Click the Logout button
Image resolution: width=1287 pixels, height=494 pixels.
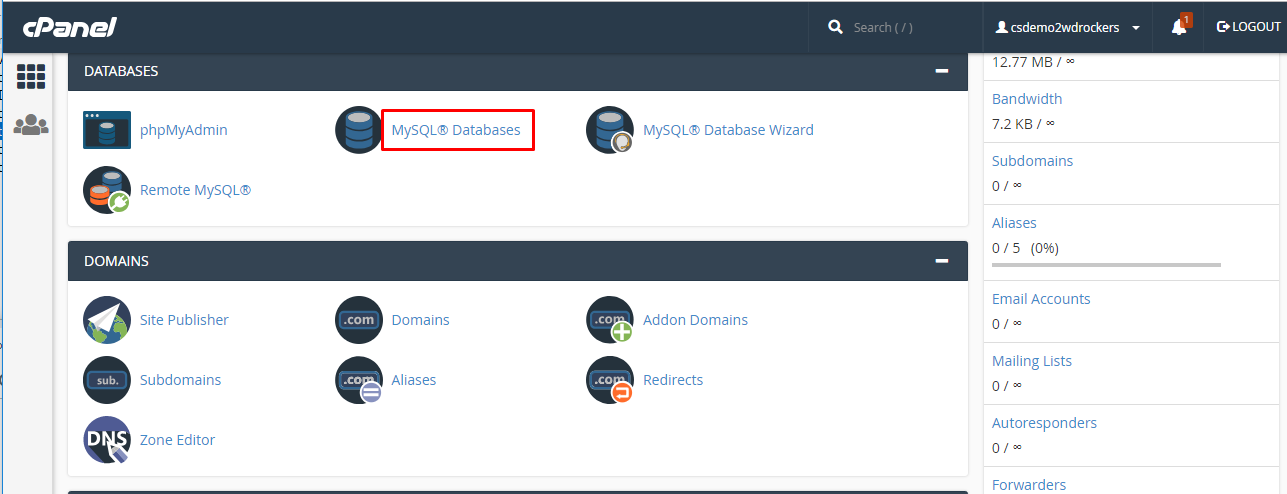(1248, 27)
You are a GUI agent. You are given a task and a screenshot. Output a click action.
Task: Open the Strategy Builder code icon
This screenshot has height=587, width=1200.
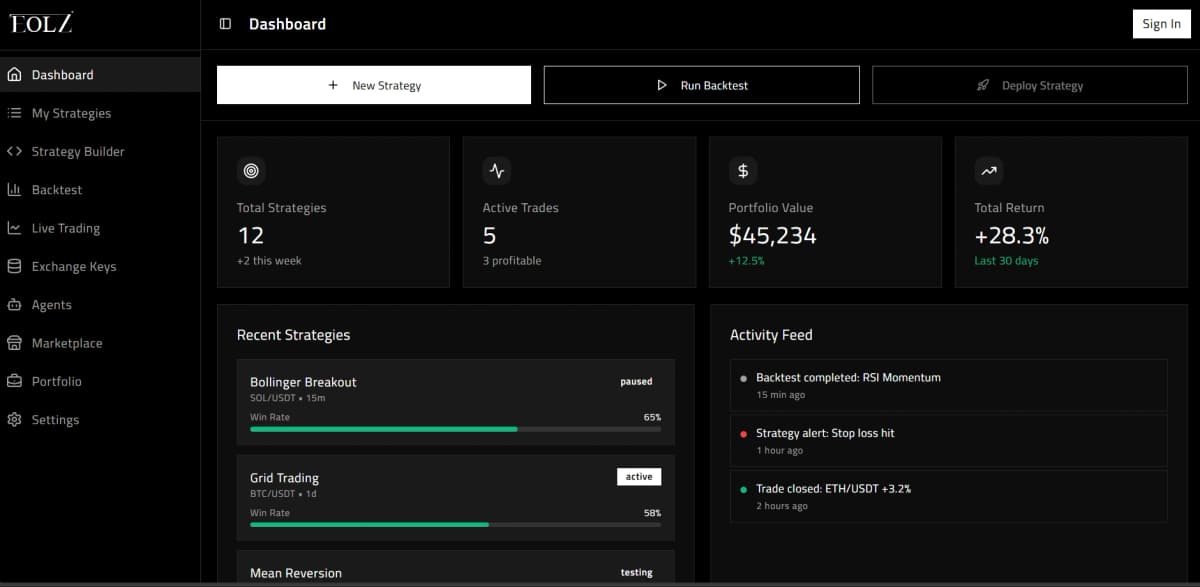coord(14,152)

[EXERCISE OBJECTIVE]
Every record above should be duplicated precisely, with the images removed.

[YOUR RESPONSE]
Click the Logout button
Image resolution: width=1287 pixels, height=494 pixels.
(1248, 27)
You are a GUI agent. You are given a task and a screenshot. Output a click action.
Task: Open the Strategy Builder code icon
This screenshot has height=587, width=1200.
coord(14,152)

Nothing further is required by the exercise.